╭─ Page extract
Because when you are small you accept what you live with as utter normality, these proper fathers who earned regular salaries and allowed themselves one small Fino before lunch seemed entirely alien to me, a fascinating life-form to be studied from a distance, dissected for clues of how The Other Half lived. I really liked them, and sometimes wanted one for myself, but I could not quite imagine living in their good, ordered world.

Our world was not ordered. The house burst with people, song, the veering highs and lows that go with racing; my father smelt of earth and dung and a lovely citrussy hair oil from Mr Trumper, which is what men in the seventies used to wear. (Hair oil; that really is the mark of a lost world.) The conversation was almost exclusively about equines; I felt most at home in the tack room, with the scent of leather and saddle soap in my nostrils. Gambles were landed and lost; horses celebrated and mourned; the fortunes of the house shot up and down like crazed Mexican jumping beans.
╰─
╭─ Data provided
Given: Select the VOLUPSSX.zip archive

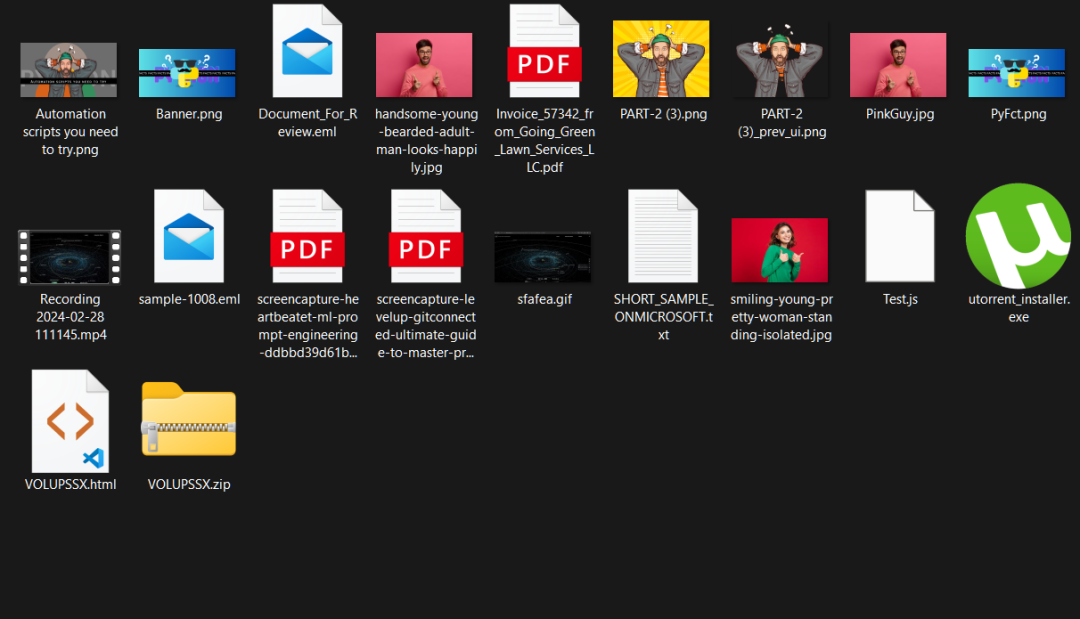Looking at the screenshot, I should (x=188, y=420).
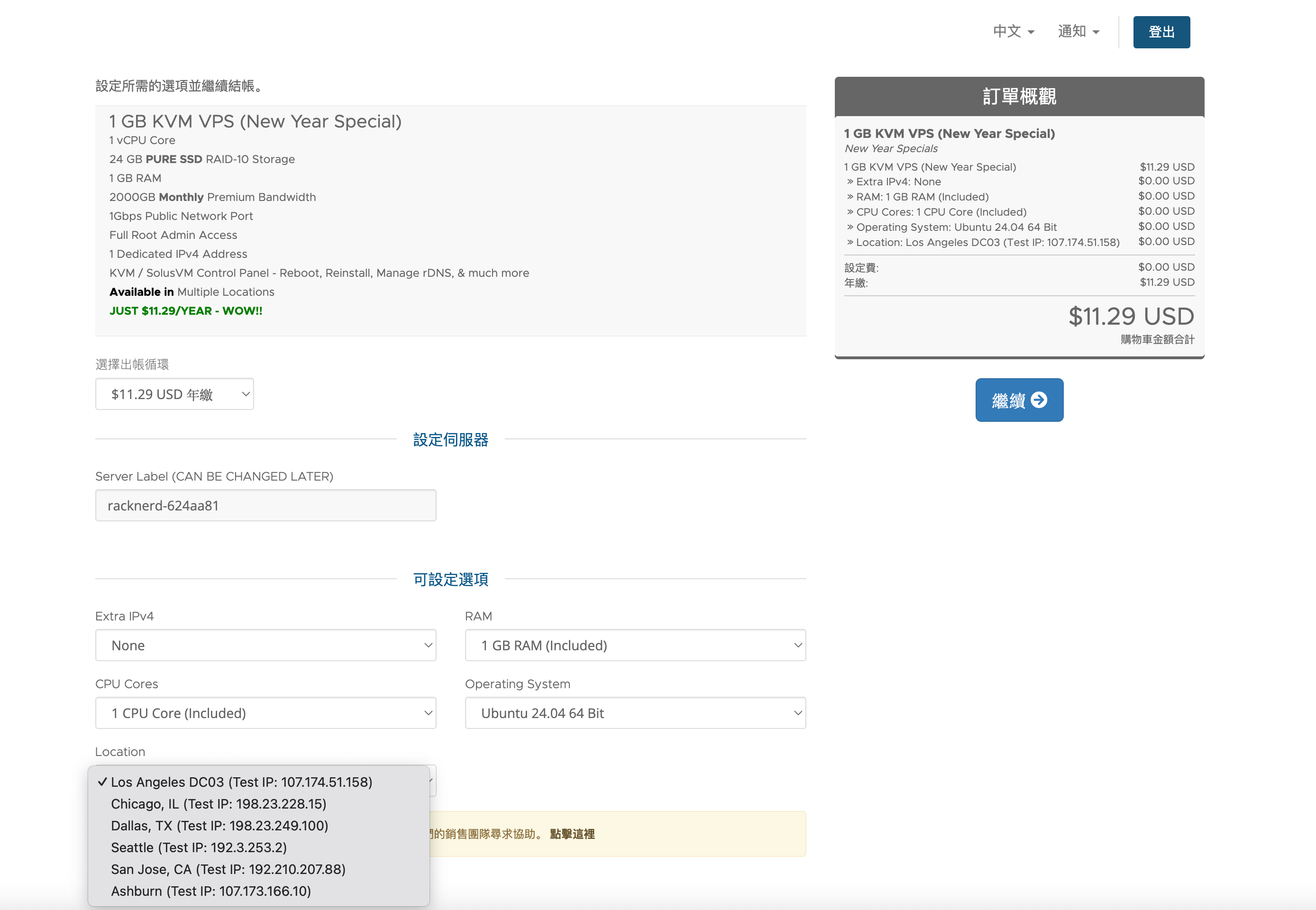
╰─
Instructions to follow — Copy the racing-household passage starting with the words "Our world was" and ending after "Mexican jumping beans.", switching "tack room" to "feed room".

Solution below —
Our world was not ordered. The house burst with people, song, the veering highs and lows that go with racing; my father smelt of earth and dung and a lovely citrussy hair oil from Mr Trumper, which is what men in the seventies used to wear. (Hair oil; that really is the mark of a lost world.) The conversation was almost exclusively about equines; I felt most at home in the feed room, with the scent of leather and saddle soap in my nostrils. Gambles were landed and lost; horses celebrated and mourned; the fortunes of the house shot up and down like crazed Mexican jumping beans.